I come home and find doors open on cabinets. A battery was taken out of a cell phone. Why I dont know because they arent all interchangeable. I know someone was digging in my spice cabinet because I found a container knocked over and pushed so far back I couldnt even reach it and it was something I had just put in the cabinet the day before.

Tony wants to lay so much of this on Cory but I know its not him. He has no reason to come in and do that sort of thing. Maybe years ago he would have gone shopping in our pantry but if he wanted something from us now he would ask. We would be more than happy to give him anything. Tony keeps throwing up that I give Cory preferential treatment. Well yeah. He is my son, I gave birth to him. Buck is nothing to me. In fact, Buck is not even blood to Tony. He wasnt even legally adopted into their family. I have no idea how he got his birth certificate to say what it does but he put Tony's mother and father down as his parents. I know you can legally change your name as an adult but I dont think you can actually change your birth certificate. And Tony's mother was dead by the time this was done so if by chance they got a legal adoption over 18, I dont see how they got her added after death. Strange.
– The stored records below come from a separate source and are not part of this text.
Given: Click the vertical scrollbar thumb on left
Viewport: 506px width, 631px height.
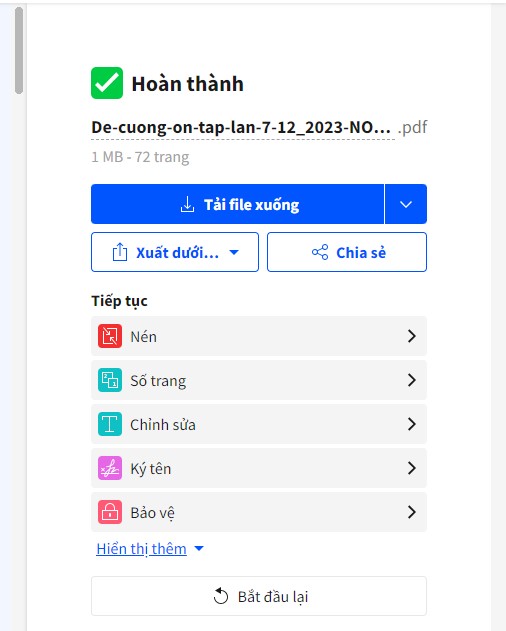Looking at the screenshot, I should coord(19,51).
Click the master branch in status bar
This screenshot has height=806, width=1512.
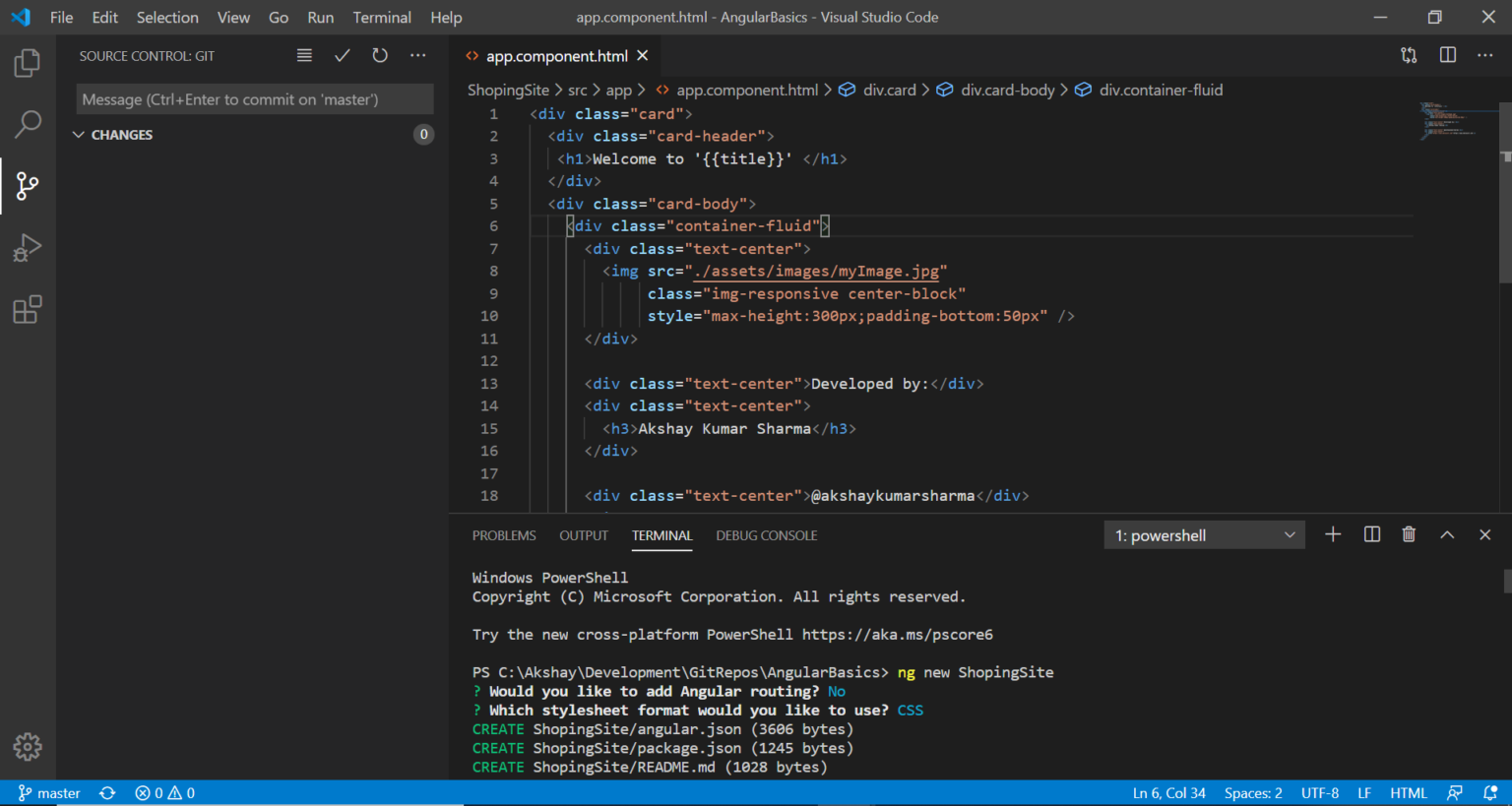49,793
Of course we all know this is just my mental illnesses making me see things in warped ways. I just dont have the ability to understand how to handle normal families because I didnt grow up with siblings. I didnt have to learn to share. I was deprived. If so I say thank heavens.
 

Hound dog

Nana's are Beautiful
If he is lifting things from you and Tony, it is certain he is lifting things from anyone else who will let him close enough.

I didn't want you to talk to your friend the therapist for the therapist aspect of thing, but for the friend aspect. You've talked to her for years and years. The woman knows you better than anyone, maybe even Tony. She might be able to give you some good insights or strategies to use to empower yourself in this situation or to get Tony to listen to reason.
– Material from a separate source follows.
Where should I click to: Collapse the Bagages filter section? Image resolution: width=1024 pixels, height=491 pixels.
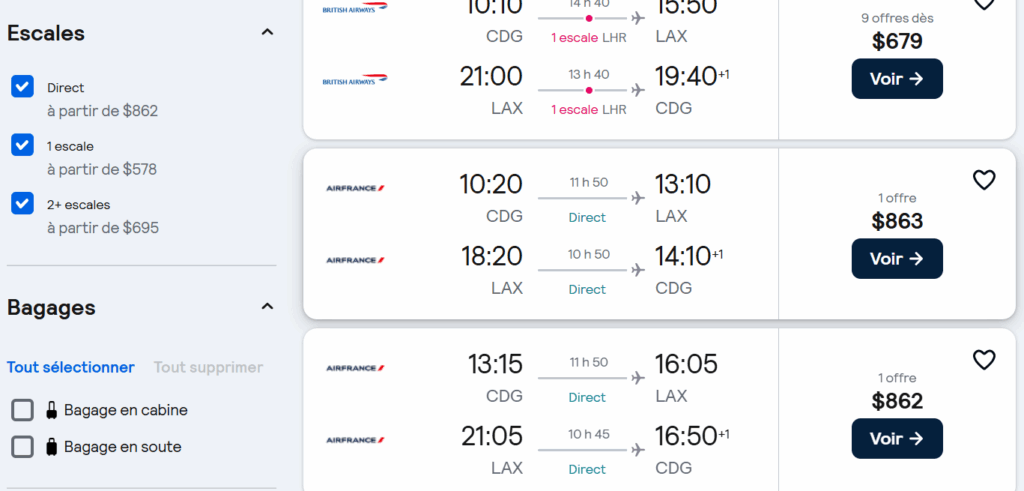click(x=267, y=307)
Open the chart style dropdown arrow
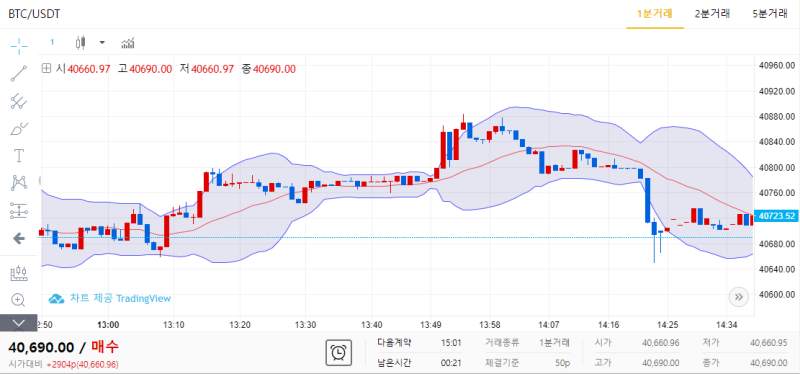Image resolution: width=800 pixels, height=374 pixels. click(x=102, y=42)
This doesn't have squat to do with your mental illness or whether or not you had siblings. There is more to family than siblings, for crimmy sakes. But that is why I told you to permanent marker in some fashion, initials or your names, of anything Buck would be able to walk off with during his ten finger shopping sprees.

Personally, I'd be finding a way to set Buckie poo up in a major way and make sure he gets caught with no way to bail. Billy is a creative intelligent boy gifted with gadgets. I'm sure he would probably enjoy the challenge.
 

DammitJanet

Well-Known Member
I actually set him up with taking medication and had Tony place the medications on the kitchen counter right before Buck came over and then while Buck was in the house the medications vanished. Didnt take half an hour. I put some ibuprofen in the bottle instead of lortabs which is what the label said they were. He spotted that label and the bottle vanished within minutes. I only had like 5 in there so he wouldnt think it was odd that the bottle was out. I had told Tony it was an older bottle and handed it to him and asked him to put it on the counter because I had to pee real bad and was on the way to the bathroom. Worked out perfect. When I came back out, I waited for about half an hour and walked back to my bedroom to watch tv for a few minutes so I wouldnt be out there then when I walked back in there and noticed they were gone, I made a huge deal about where they were. Oh, no one knew. Tony kept insisting I must have taken them with me but I told him nope. I forgot to grab them. He kept looking in the cabinets but they werent there. Buck just sat there deaf, dumb and blind. The clincher for me was when he said, oh the lortabs on the counter? I didnt touch them. Hmmm, how did he know what pills we were looking for. I never said what I was looking for...just said pill bottle.